A la fin de la soirée, il est reparti dans son van pour d’autres périples, me laissant un numéro de téléphone, une adresse mail et une chaleureuse invitation à venir le voir chez lui l’année prochaine à la Réunion, il pourra m’apprendre à faire du parapente. Je crois qu’il ne fera pas partie de ma liste de gens les plus détestés de mon séjour.

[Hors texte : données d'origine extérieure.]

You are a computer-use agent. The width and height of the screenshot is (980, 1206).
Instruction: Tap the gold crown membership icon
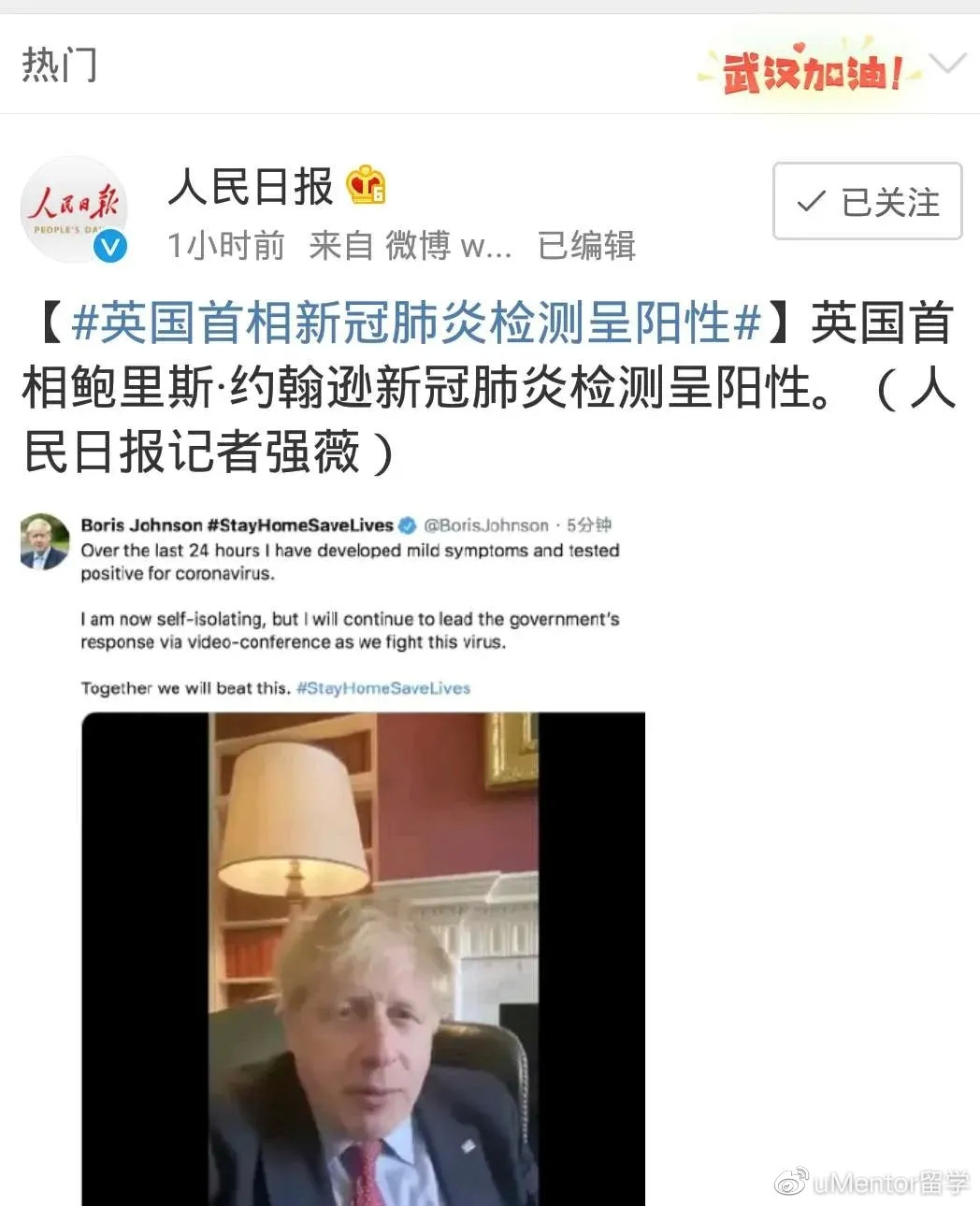click(x=367, y=185)
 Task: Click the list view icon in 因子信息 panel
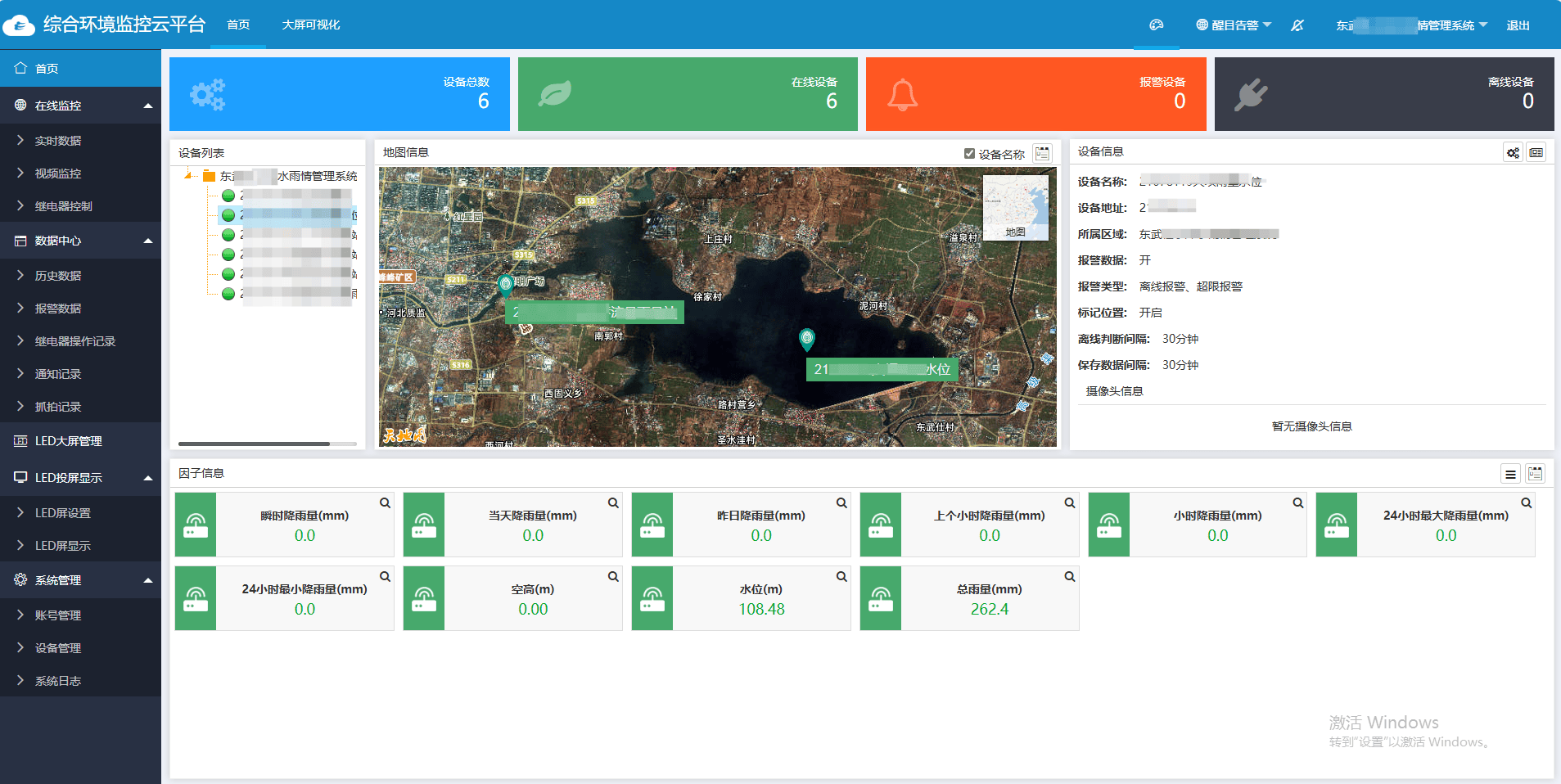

Les Français, on se plaint tout le temps, c’est connu. Moi, ça m’énerve de voir tous ces Français qui se plaignent de leur quotidien un peu nul, je le dis, je le redis. Je discutais avec deux Argentins et un autre Français, on venait de casser du sucre sur le dos de la SNCF, et plus généralement de dire à quel point on trouvait les gens aimables et accueillants ici comparé à la France. Le Français me glisse « Bon, enfin, on se plaint des trains en France mais on a quand même un des meilleurs réseau ferré du monde. Et puis j’ai un ami qui a fait un voyage en vélo dans toute la France et il a été très bien accueilli presque partout, invité à rester manger, dormir, etc. On voit sans doute que le bon côté des choses quand on voyage, et plutôt que le mauvais quand on est dans son propre pays. » Ça m’a gentiment cloué le bec. Donc, non seulement on était en train d’entretenir l’image du Français jamais content en se plaignant de nos compatriotes et de notre pays, mais en plus il avait raison : le voyage fait quand même la part belle aux rencontres, aux découvertes, alors que vivre durablement au même endroit fait beaucoup plus apparaître les problèmes, au point qu’on en oublie les bons côtés. Pan dans ma gueule de Français qui se plaint tout le temps.